_What this exercise asks_
1. Can you write out the part of the column on primary uses of mental health information that begins at the words "We will consider" and stops after the words "to make anyway."?
2. How would the column on primary uses of mental health information go on? Extend it from the point where it stops.

_Selected passage_
■ ■ ■ ■ ■ ■ ■

Primary uses of mental health information

In this column I want to discuss the primary use of mental health information as a balance to the dominant paradigm of secondary use. The primary use of mental health information is designed to help a particular individual with their recovery and health. The secondary use is designed to aggregate information to support quality initiatives, research and monitoring of trends and patterns statistically over time. While the secondary uses of information is important the primary reason for collecting and using mental health information must always be seen as central.

The primary uses of mental health information can be discussed in terms of four areas:

  1. Directly helping service users monitor their own health and well being and plans for the future
  2. Assisting clinicians to directly help a particular service user
  3. Depicting the nature and quality of engagement occurring between clinicians and service users, and
  4. Ensuring multidisciplinary teams (MDT’s) are better informed when making decisions about particular service users.

We will consider each in turn:-

Service users can monitor their own mental health when they have access to good information. Monitoring their own mental health means taking more responsibility for their own health and wellbeing, possibly even developing an advance directive of what they would like to happen should they become unwell again in the future.

Clinicians have a difficult job to do. They need help doing it and information can - at its best - provide that help. Good information lets a clinician know who they are seeing and how they are progressing using activity and outcome information. It supports clinicians in making decisions which they have to make anyway.

■ ■ ■ ■ ■ ■ ■

_Record excerpts_
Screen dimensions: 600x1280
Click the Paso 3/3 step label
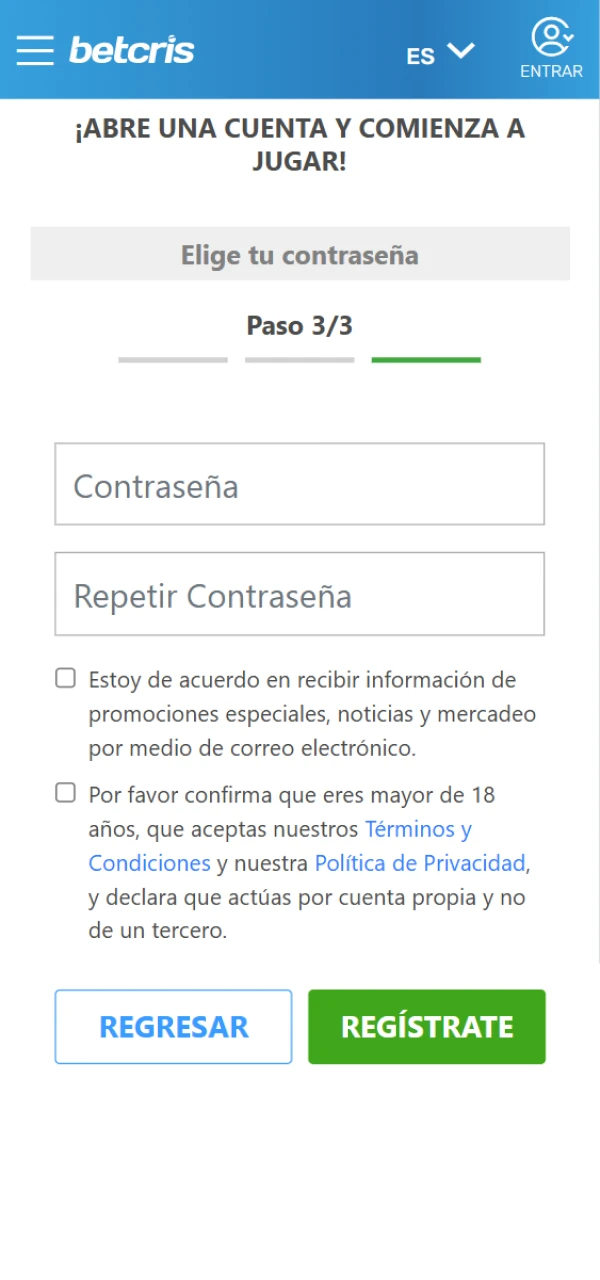[300, 325]
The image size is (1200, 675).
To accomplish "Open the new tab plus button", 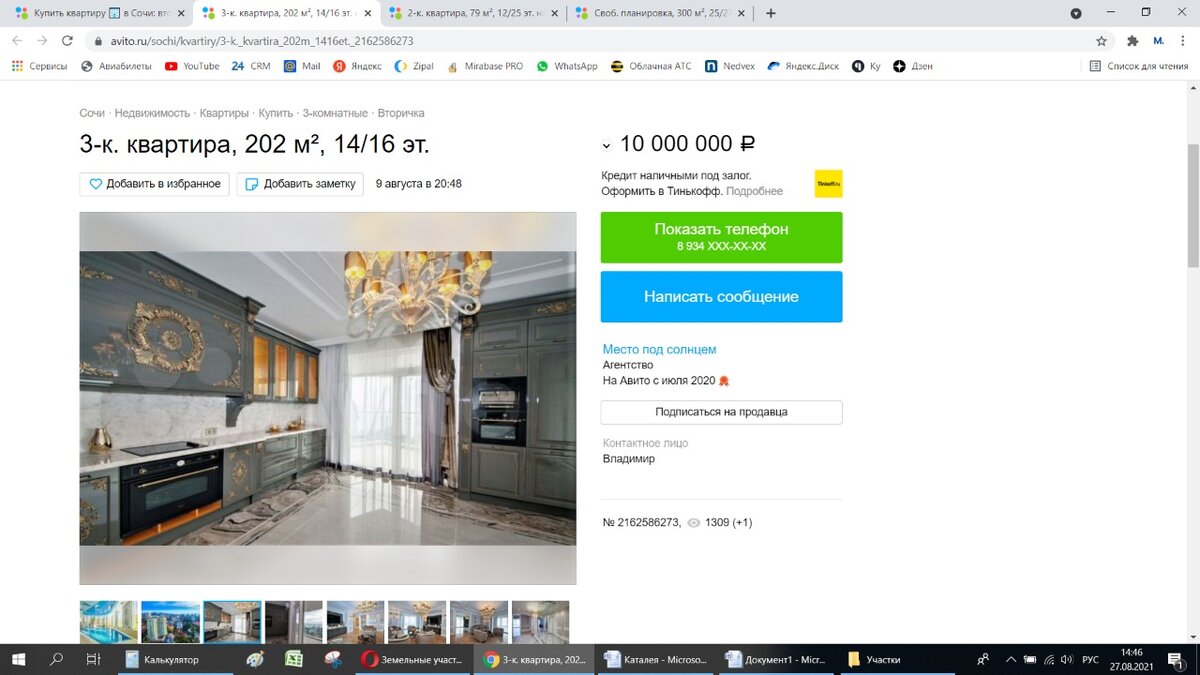I will click(771, 13).
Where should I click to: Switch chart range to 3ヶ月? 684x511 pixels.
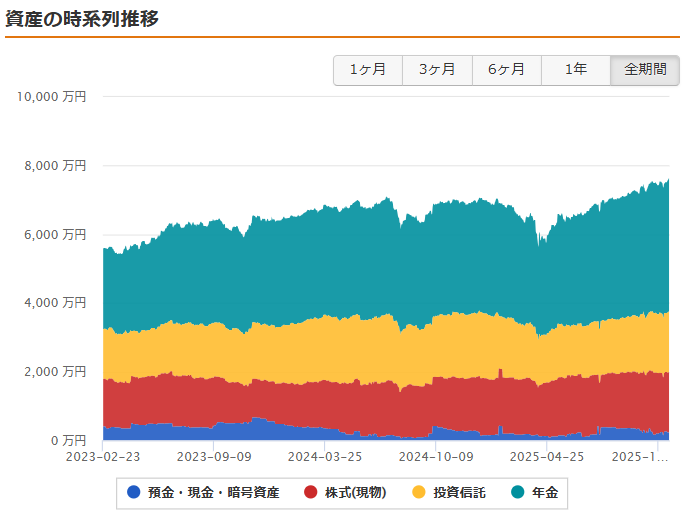pyautogui.click(x=437, y=70)
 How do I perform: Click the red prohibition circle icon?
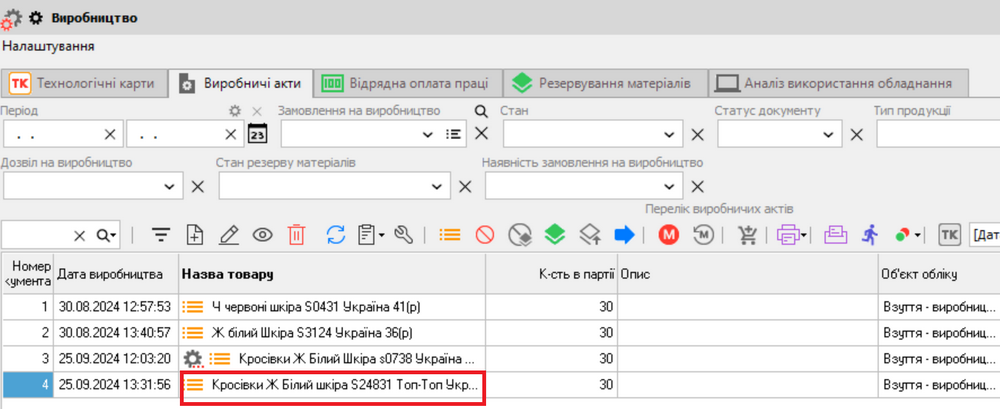485,235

■ ■ ■ ■ ■ ■ ■

_Results of the tasks_
1.
We will consider each in turn:-

Service users can monitor their own mental health when they have access to good information. Monitoring their own mental health means taking more responsibility for their own health and wellbeing, possibly even developing an advance directive of what they would like to happen should they become unwell again in the future.

Clinicians have a difficult job to do. They need help doing it and information can - at its best - provide that help. Good information lets a clinician know who they are seeing and how they are progressing using activity and outcome information. It supports clinicians in making decisions which they have to make anyway.

2.
Good mental health information can also indicate whether engagement is occurring between service users and clinicians. It’s often hard to get this information directly. The indirect use of case load numbers and length of appointments can miss the bigger picture. There are session review tools available which service users complete after seeing a professional and this can supply useful information about how well engagement is occurring.

Multidisciplinary teams are where the primary and secondary uses of information meet. At the MDT level individual service users are discussed as is aggregated information for workforce, quality and research purposes. When MDT’s are used to discuss or review one particular service user they need good information in order to function properly, since many in the team will not know the particular service user. Good information will provide a sense of the service user’s progress, what seems to be working (or not) and indicate future plans and how to achieve them.

So why is it that the secondary uses of information have a tendency to become more dominant over time?

I think the answer is simple. If mental health information is not being used by clinicians, service users and MDT’s as well as it might, it tends to be ignored and – in many cases – not even collected. While care and treatment would be greatly improved by the use of mental health information it can still get done without using it.

Such cannot be said for many of the support services which assist direct clinical care. Activities such as research, quality audits and benchmarking simply cannot occur without using aggregated information.

This is the dilemma we face. That the people who are using information are doing so in a secondary way while the people who really need to use it are broadly not doing so in a primary way. In developing more evidence that people are not using information in the primary sense we are using information in the secondary sense and - as a consequence – reinforcing the very trend we wish to avoid. This paradox, of primary use trends being based on secondary use information, becomes self fulfilling given enough time.

If the reason for the dominance of secondary uses of information is easy to locate the method needed to redress the balance is equally simple. We need people to start using information in the primary sense.

How might this happen? The best way is simply for people to start using it, however inadequate their IT systems or resources. Individuals and services use information in a primary use way throughout the country, but nowhere consistently or systematically. It’s time to stop the tail from wagging the dog!